Sofaer is right: consumer empowerment needs to be done by the consumers, not the government. As a consumer advocacy coalition, we don’t believe that we are “empowered” by government officials, but by the organizations and individual members and constitituencies.
So Health Access California seeks to provide real consumer representation on board and commissions and the like. First of all, we work to build political power to represent consumers, as a stakeholder of equal or greater standing than the traditional “stakeholders” in the process. We work to build the biggest and broadest coalition of organizations that represent consumers to advocate for policy changes that would help their community. Health Access and other organizations not only then come with power and standing, but with accountability, that they are actually representating a constituency, albeit a very broad one.

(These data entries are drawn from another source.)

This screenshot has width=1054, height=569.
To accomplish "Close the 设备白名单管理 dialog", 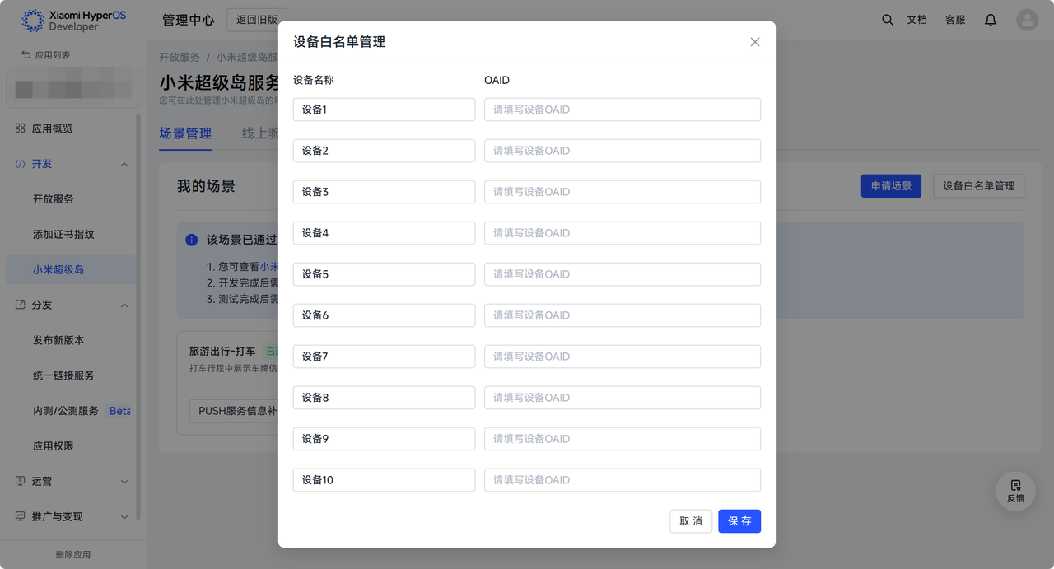I will pos(754,42).
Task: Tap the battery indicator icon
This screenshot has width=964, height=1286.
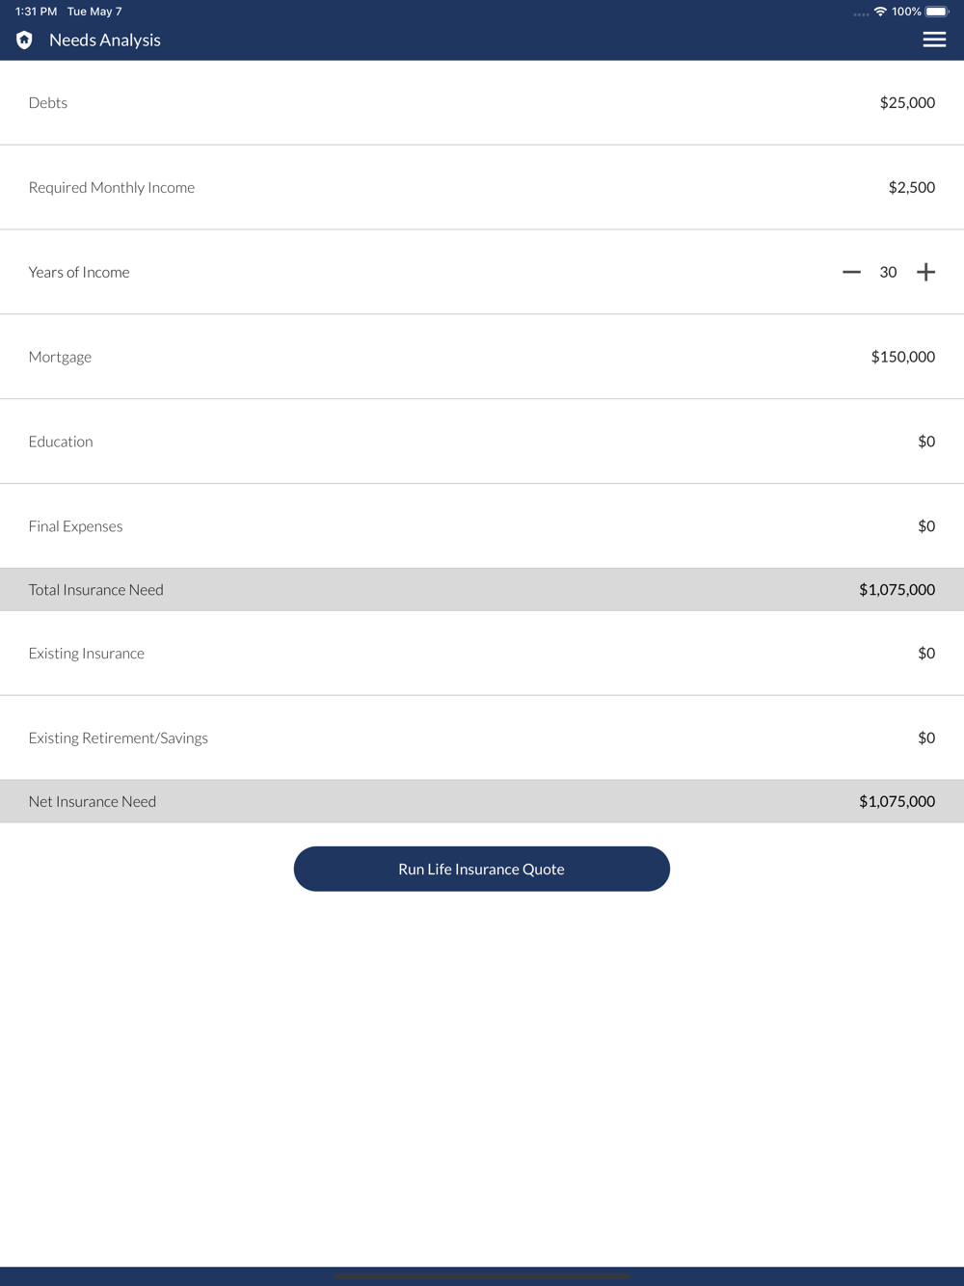Action: (x=938, y=12)
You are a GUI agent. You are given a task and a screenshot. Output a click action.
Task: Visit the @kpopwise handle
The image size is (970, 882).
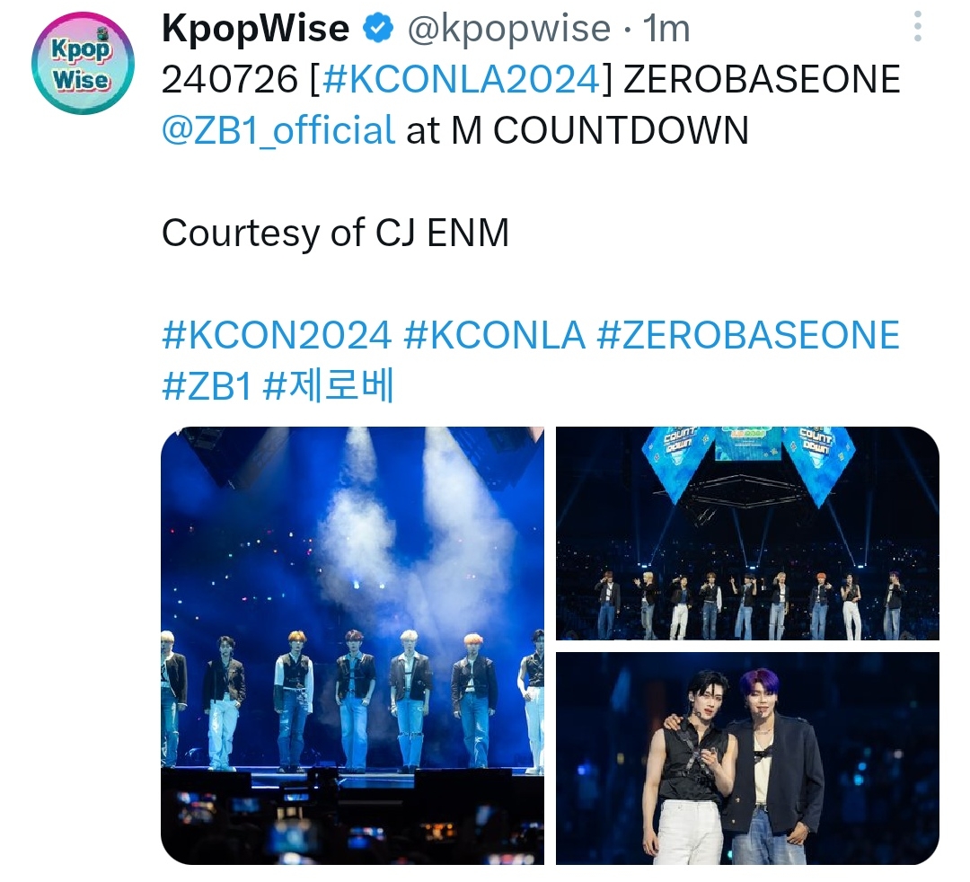click(508, 29)
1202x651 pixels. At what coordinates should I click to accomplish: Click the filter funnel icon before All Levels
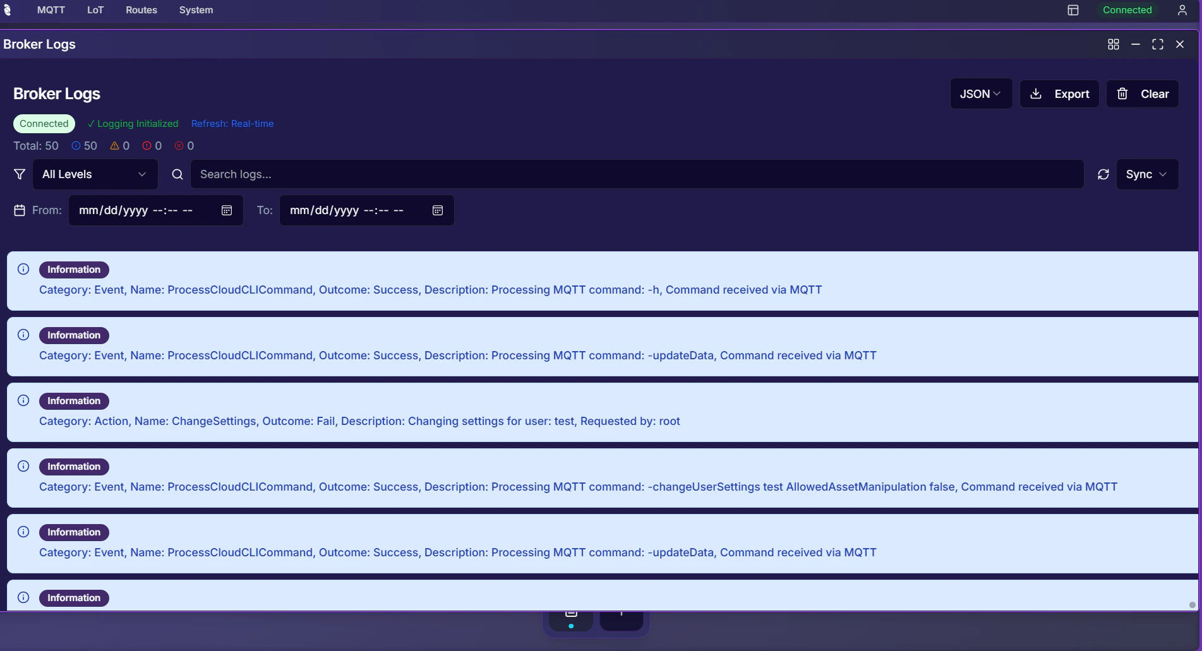click(x=20, y=174)
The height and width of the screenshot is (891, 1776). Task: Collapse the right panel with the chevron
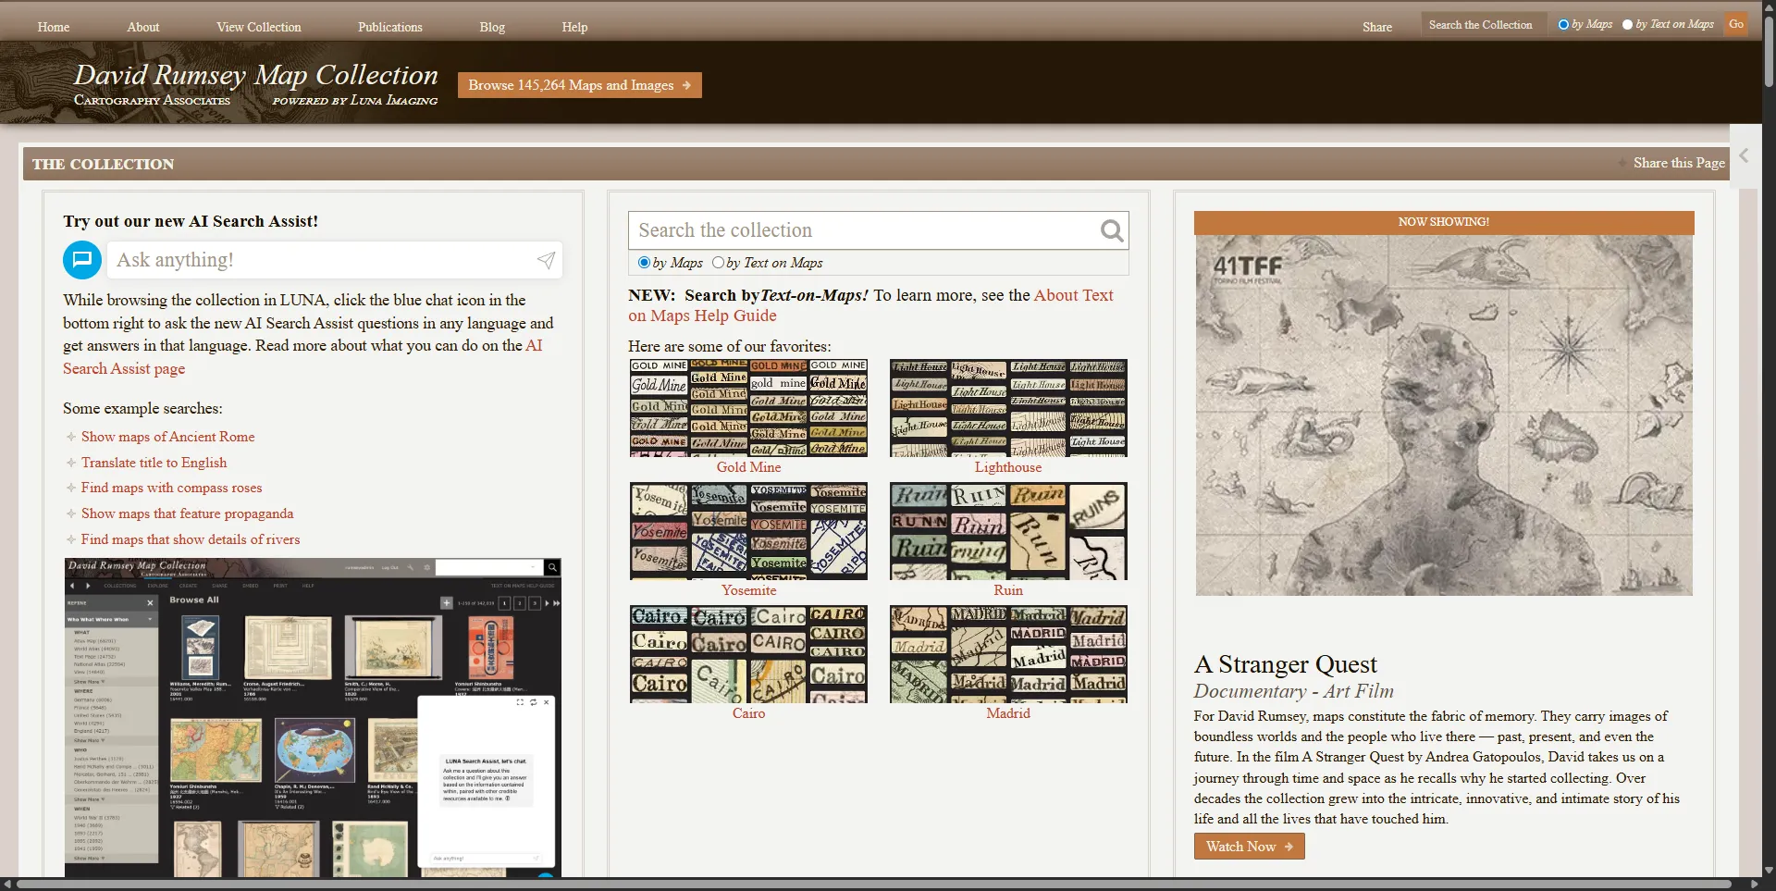point(1744,155)
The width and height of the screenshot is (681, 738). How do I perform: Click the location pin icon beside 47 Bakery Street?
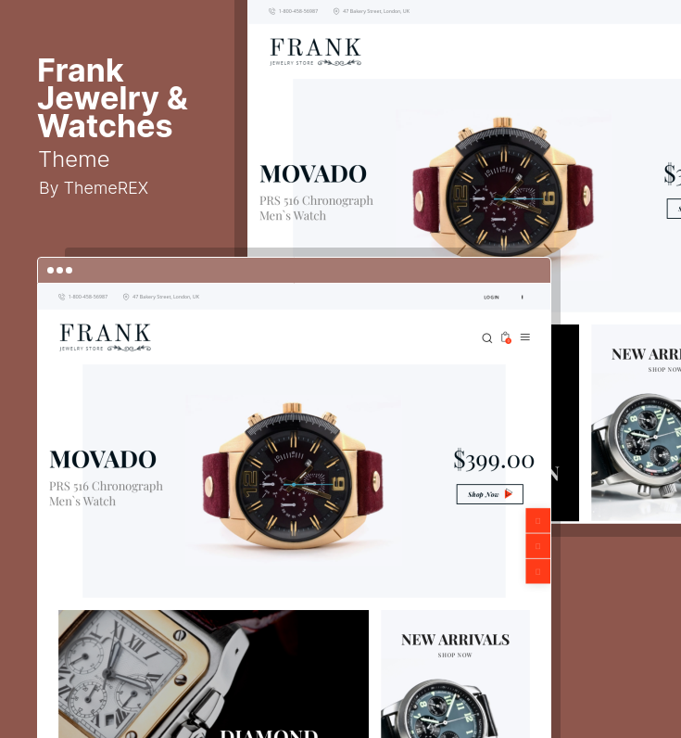pos(126,297)
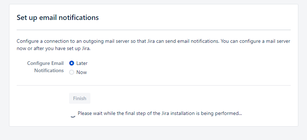Click the "Configure Email" label line

pyautogui.click(x=45, y=63)
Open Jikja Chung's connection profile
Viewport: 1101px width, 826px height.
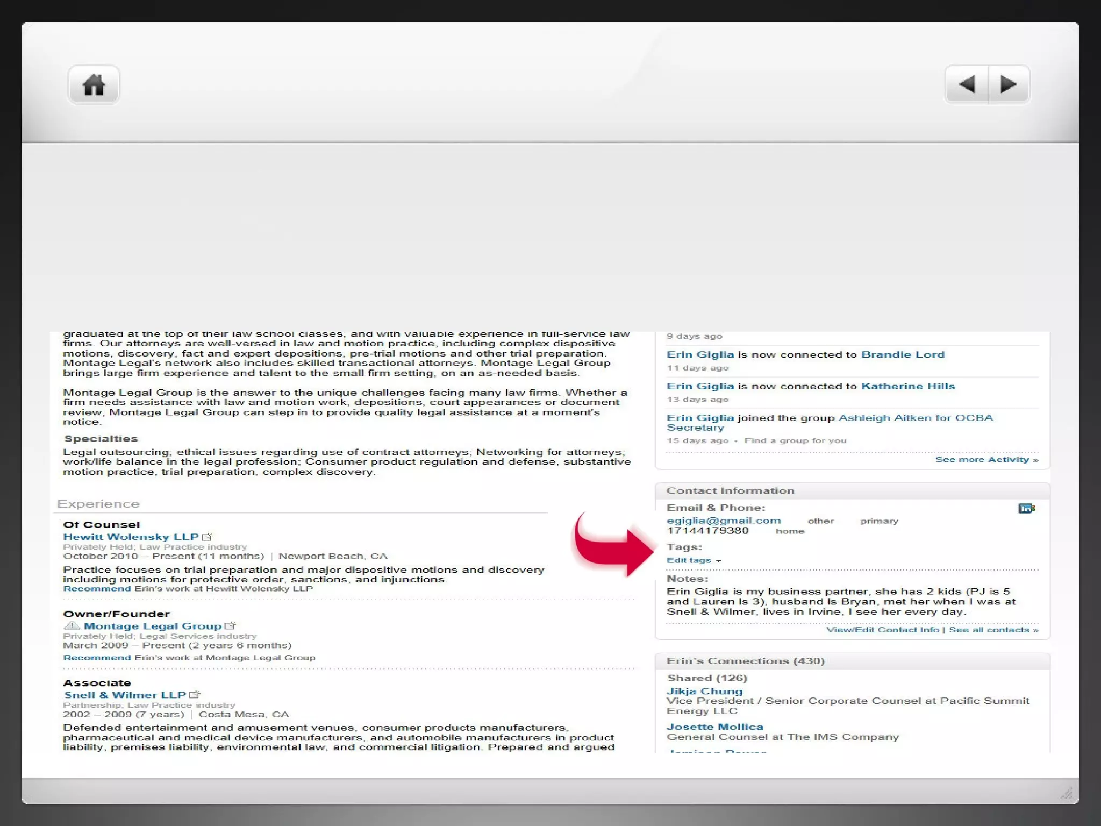click(x=704, y=692)
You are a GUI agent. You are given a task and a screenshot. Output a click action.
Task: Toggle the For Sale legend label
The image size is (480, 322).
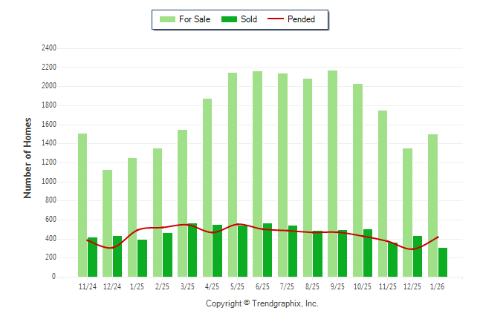tap(194, 19)
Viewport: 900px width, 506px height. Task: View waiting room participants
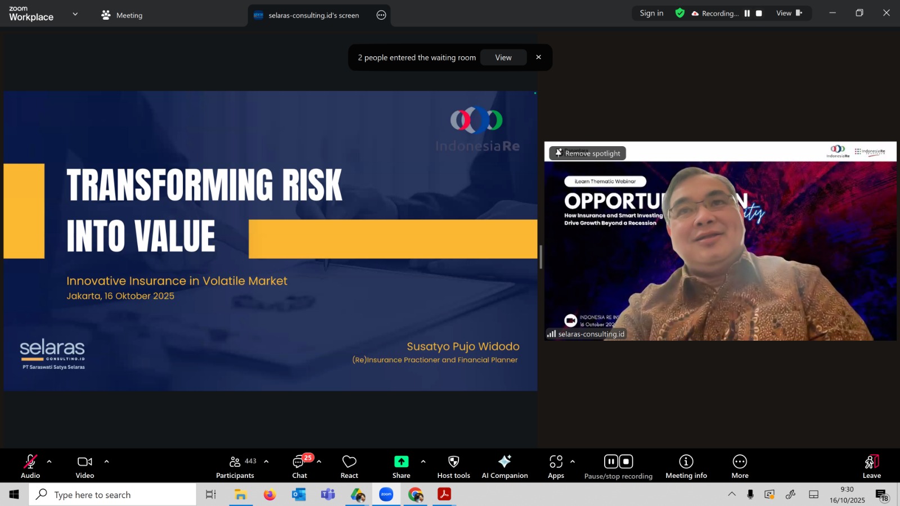point(503,57)
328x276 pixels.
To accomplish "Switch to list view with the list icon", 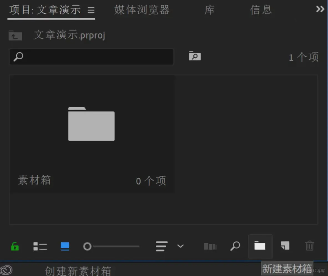I will (x=40, y=246).
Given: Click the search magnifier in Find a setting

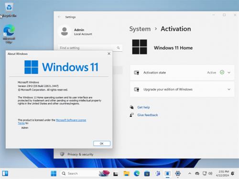Looking at the screenshot, I should tap(118, 48).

(And for the record, we are organized for the positive goal of quality, affordable health care for all; we do often have a “negative reaction” to industry practices, but that’s because of the industry practices… we’d rather be focused on our positive agenda.)
And then there’s expertise. For example, Health Access is lucky to have Elizabeth Abbott direct our administrative advocacy, working to represent us at various agencies, and on various board and commissions. She often is the only (or one of a few) consumer advocates on a panel–but she has the backing of Health Access and our collective knowledge and resources, as well as her own experience running Medicaid and Medicare for CMS at their Regional Administrator until recently. This gives her the ability to ask the right questions, the savvy to sniff out when something sound wrong, and the ability to make a stand when necessary, and to ensure that people listen.
So consumer representation and engagement can be mere tokenism, but it doesn’t have to be be, if the representatives come with their own expertise, accountability, and organizational resources and power.
Finally, there’s just the numbers: why is it acceptable to have lots of boards and commissions with the goal of benefitting consumers, and consumers only have a seat or two, or are outnumbdered 10-1?
There’s much more work to do to have our health system be truly “consumer directed,” in the original and true meaning of that term.
One more thing: I sometimes dislike when decision-makers just call us “the advocates,” because that description robs us of our central role, as consumer representatives: we aren’t just advocating for advocating’s sake: we are representating consumers, who are, in our estimation, the point of this whole health care enterprise in the first place.